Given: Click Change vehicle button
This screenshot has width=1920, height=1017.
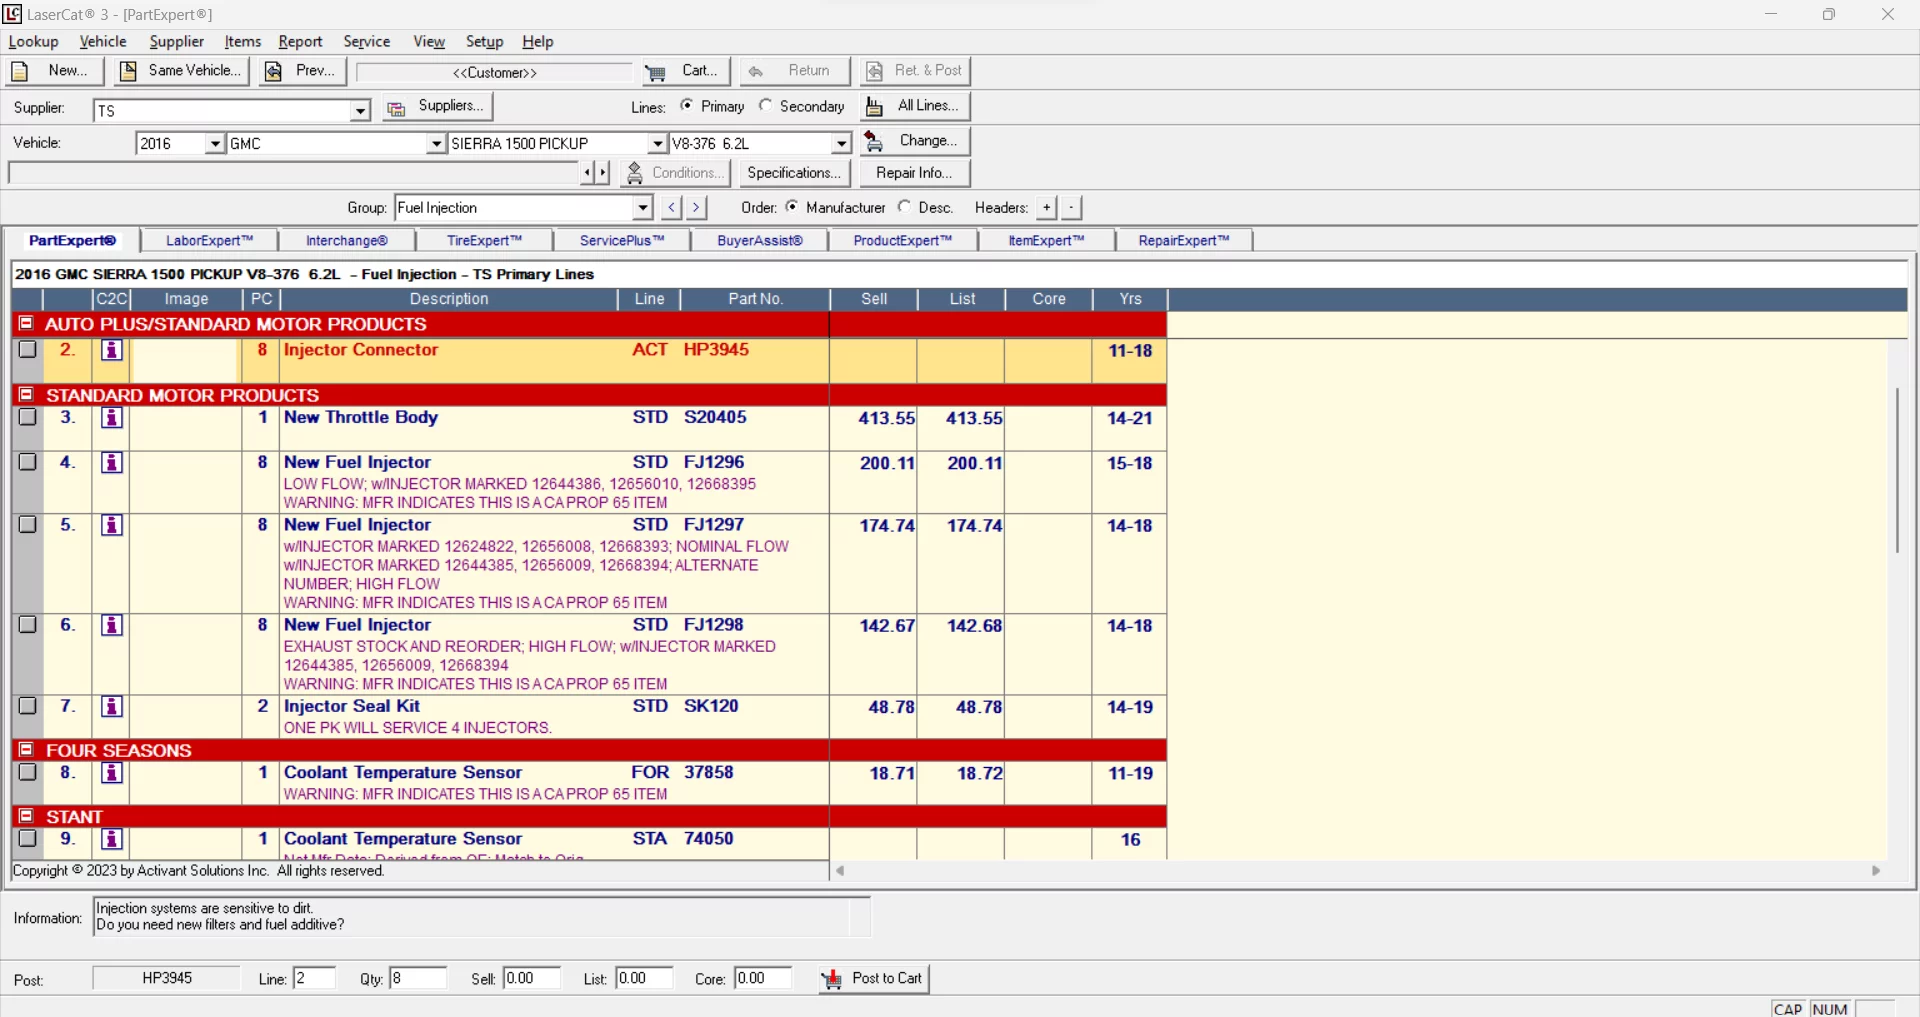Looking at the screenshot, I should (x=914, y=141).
---
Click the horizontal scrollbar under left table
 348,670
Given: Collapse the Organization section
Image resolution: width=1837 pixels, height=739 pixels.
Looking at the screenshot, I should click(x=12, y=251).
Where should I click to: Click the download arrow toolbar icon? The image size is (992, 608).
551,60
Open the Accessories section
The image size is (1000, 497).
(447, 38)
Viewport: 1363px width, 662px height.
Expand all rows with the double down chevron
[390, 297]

TASK TO CARRY OUT: Please show every line of the entries above that contains the word "Given".

EXERCISE RESULT:
Given: Click Change vehicle button
Given: Collapse the Organization section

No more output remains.